If you’re a social media user, chances are you’ll know hashtags are being used increasingly in posts across your timelines, whether you’re on Facebook or Twitter; Google+ or Instagram.
For both businesses and personal accounts, the use of hashtags seems to have exploded in recent times, something that’s likely to have been directly impacted upon by the popularity of the network on which they were first used – Twitter. In 2007, for example, 5,000 tweets per day were being made. Just two years later in 2009, we were seeing 2.5 million daily tweets, which increased to 100 million by 2011 – and an astonishing 500 million by 2013.
But no matter how popular hashtags may have become, there’s one question that business users ask – do they actually work? And if they do, what are the benefits of using them?
By embracing the use of the hashtag, the social media networks have created a simple, effective means of connecting users with discussion topics and each other. As a user you can join in a discussion and get yourself noticed, which itself can be a really helpful tool for businesses.
Since taking up the role of Leighton’s Digital Marketing Executive last year, I’ve been adding hashtags into Leighton’s posts across our various social media platforms, knowing that they would likely increase the reach of each post, the number of impressions and engagement. Like a lot of people though, I recognise the power of the full range of web analytics available now and rather than automatically assuming that using hashtags would increase the reach of our posts, I wanted to know for sure. I wanted to better understand if, when and how the hashtags that Leighton were using on social media were adding any value to our posts. It was time to get scientific.
Back To Basics
I thought the best way to understand how hashtags work and their influence on posts was to firstly discover how they came around and where they started from.

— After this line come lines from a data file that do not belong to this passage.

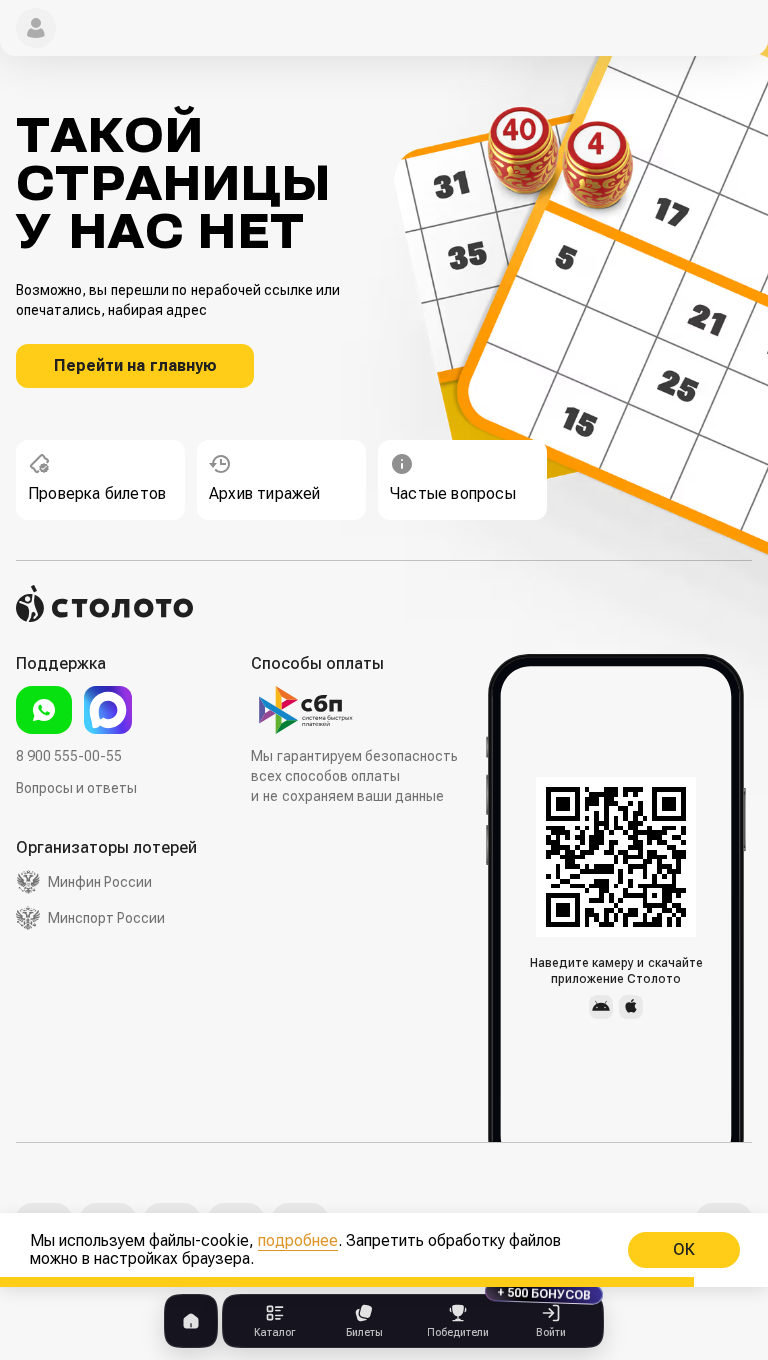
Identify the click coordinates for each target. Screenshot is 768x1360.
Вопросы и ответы (76, 788)
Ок (684, 1249)
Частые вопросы (453, 493)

Way back in 2007, the first hashtag was used by the ‘Godfather of the Hashtag’, Chris Messina on Twitter. The image on the right shows the Tweet which the hashtag was used in. He wanted to use the hash sign to gather discussions and online exchanges regarding Barcamp, a worldwide technology conference. It took Twitter two years before they realised how popular hashtags were and formally adopt them into their code, meaning that hashtags were automatically identified and turned into the clickable links that we see today. Since then, hashtags have developed in popularity and have been integrated on Facebook, Pinterest, Google +, and Instagram.

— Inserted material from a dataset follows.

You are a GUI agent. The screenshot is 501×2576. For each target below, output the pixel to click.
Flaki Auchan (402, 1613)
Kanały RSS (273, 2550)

When researching statistics about the effects of hashtags on posts, I came across many examples of how using them can be beneficial to posts, increasing things such as number of impressions, post reach, links clicked etc. One of the pieces of information that I came across was the following statistics from the Buffer Social blog:
According to their research, whilst only 24% of tweets they measured contained hashtags, they found that there was what you could call a hashtag sweet spot. Using 1 or 2 hashtags proved to generate a healthy 21% more engagement than if you added 3 or more. This goes some way to proving that using too many hashtags can actually decrease your chances of engagement. With Twitter having only a small character limit of 140, users need to find the balance between hashtags and text.
To gain an insight into how Leighton have already used hashtags on posts and make a comparison with posts that do not contain hashtags, I decided to use the excellent tools available within Twitter Analytics to gather my information.
For the following examples, I used Twitter Analytics to gain data about our recent position at Leighton and how both tweets performed on our Leighton Twitter account. I chose two tweets that were both advertising our Test Analyst position on the Leighton site, one containing two hashtags and one without any.
No Hashtags Vs. Hashtags – The Results
Twitter Analytics enables you to find a whole range of stats about every single post. In comparison to the post without hashtags, analytics showed that the post using two hashtags had achieved:
- A 25% increase in overall impressions
- A 60% increase in Retweets
- A 75% click through rate on the link embedded in the post
So, hashtags – do they really work? The short answer is yes!
But why? Well, for a start – when Twitter adopted hashtags into clickable links, they enabled them to be searched and discovered, which naturally resulted in increased reach potential for every single tweet containing them. When put into practice with the Leighton account, this prove to be the case. Upon comparing data of a number of Leighton’s tweets, I found that the vast majority of results showed that hashtags increased engagement.
Hashtags are a really handy tool to use, and many many businesses agree – as a quick flick through your twitter feed will surely testify. Through my research, I came across three key benefits to using hashtags: increasing your followers, encouraging engagement and improving brand visibility. What social business wouldn’t want to achieve that?